This is your dream, Sean Spicer — to be White House press secretary. Anything you can do in your dreams you can do now.

I borrowed those words of encouragement from Twilight Sparkle. You know, the “My Little Pony” character. Spicer should be familiar with the quote because he used it last summer to argue falsely that Melania Trump didn't really plagiarize Michelle Obama in a speech at the Republican National Convention. (He contended Obama's words were so generic that they were virtually indistinguishable from Twilight Sparkle's and therefore could not be the subject of a legitimate plagiarism claim.)

I figure Spicer could use a little pick-me-up after his Worst Week in Washington, and his favorite flying unicorn is just the one to deliver it.

Seriously, though, this can't be what Spicer's dream looked like in his mind. He put up with the embarrassment of the “My Little Pony” episode — offering that ridiculous defense only to have the Trump campaign admit to plagiarism later — and was rewarded with the most prestigious spokesperson gig in politics. Having proved his loyalty over and over during the race, Spicer surely thought President Trump would not make a habit of humiliating him after the election was won.

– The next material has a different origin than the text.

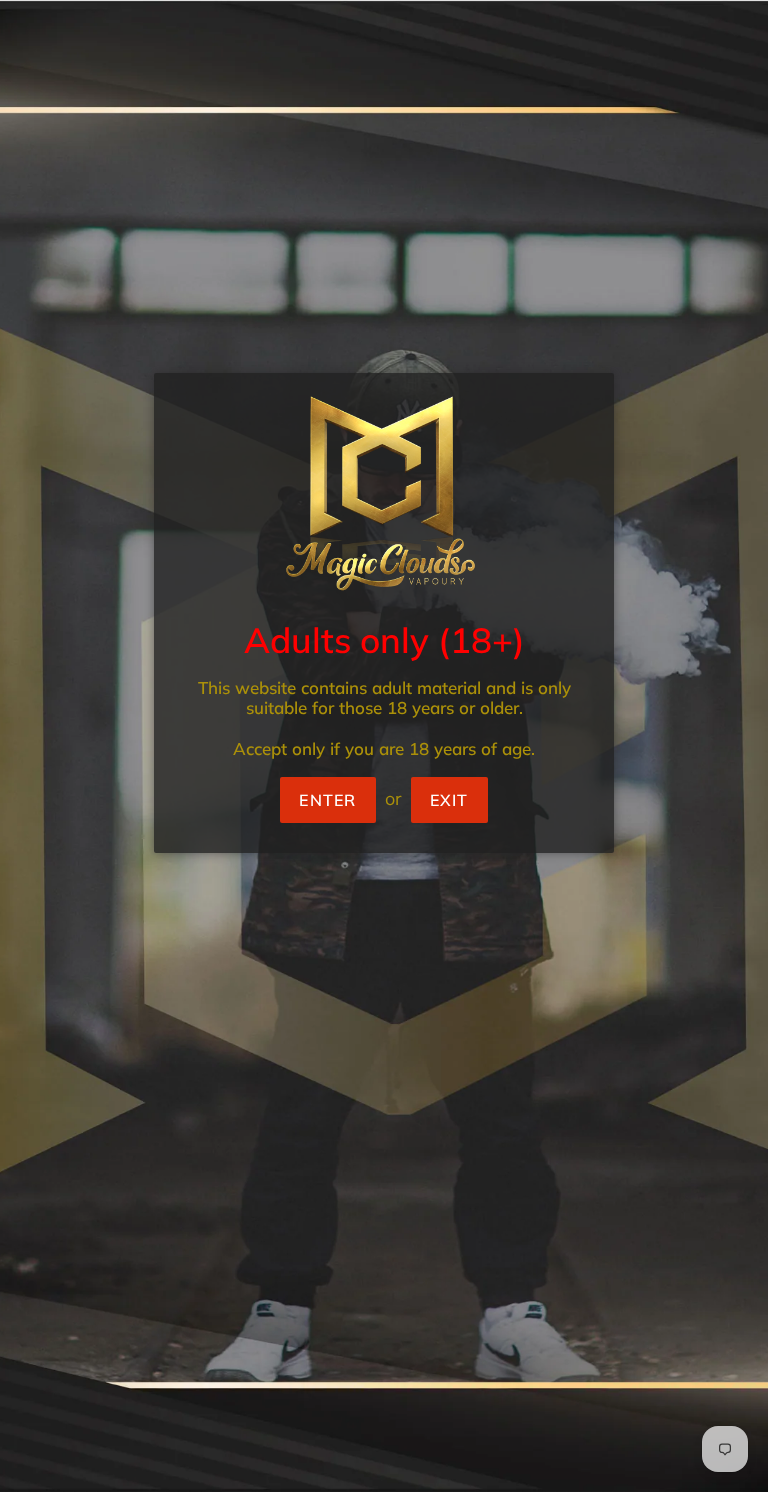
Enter (327, 800)
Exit (449, 800)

Yet Trump sent Spicer to the podium on Saturday to peddle a fabulous, easily disproven lie about the size of the president's Inauguration Day crowd. Trump basically told Spicer to stand in front of a group of journalists, whose respect he needs to do his job effectively, and discredit himself on his first full day in the White House.

To top it off, Trump then complained that Spicer didn't sell the lie well enough, according to New York magazine's Gabriel Sherman. Spicer's is the definition of a thankless job.

Trump also undercut Spicer a week before the inauguration when the billionaire held his first news conference in 168 days. It was the morning after CNN broke the news that top intelligence chiefs had briefed Trump and former president Barack Obama on unproven claims that Russia had attempted to compromise Trump. Making introductory remarks before Trump stepped to the microphone, Spicer reflexively lashed out at the press.

“For all the talk lately about fake news, this political witch hunt by some in the media is based on some of the most flimsy reporting and is frankly shameful and disgraceful,” Spicer said.

Trump then said the opposite: “I just want to compliment many of the people in the room. I have great respect for the news and great respect for freedom of the press and all of that. But I will tell you, there were some news organizations, with all that was just said, that were so professional — so incredibly professional — that I've just gone up a notch as to what I think of you. Okay?”

Hey, how about a heads-up next time? Spicer had to be thinking. Maybe let me know that you're not going to do your usual, slam-the-media-for-everything bit, so that I don't look like a dope who's not on the same page as the boss.

It's still early, but Trump has shown no sign of changing. The president appears not to care about the reputation of his press secretary. The question is how long Spicer will put up with this.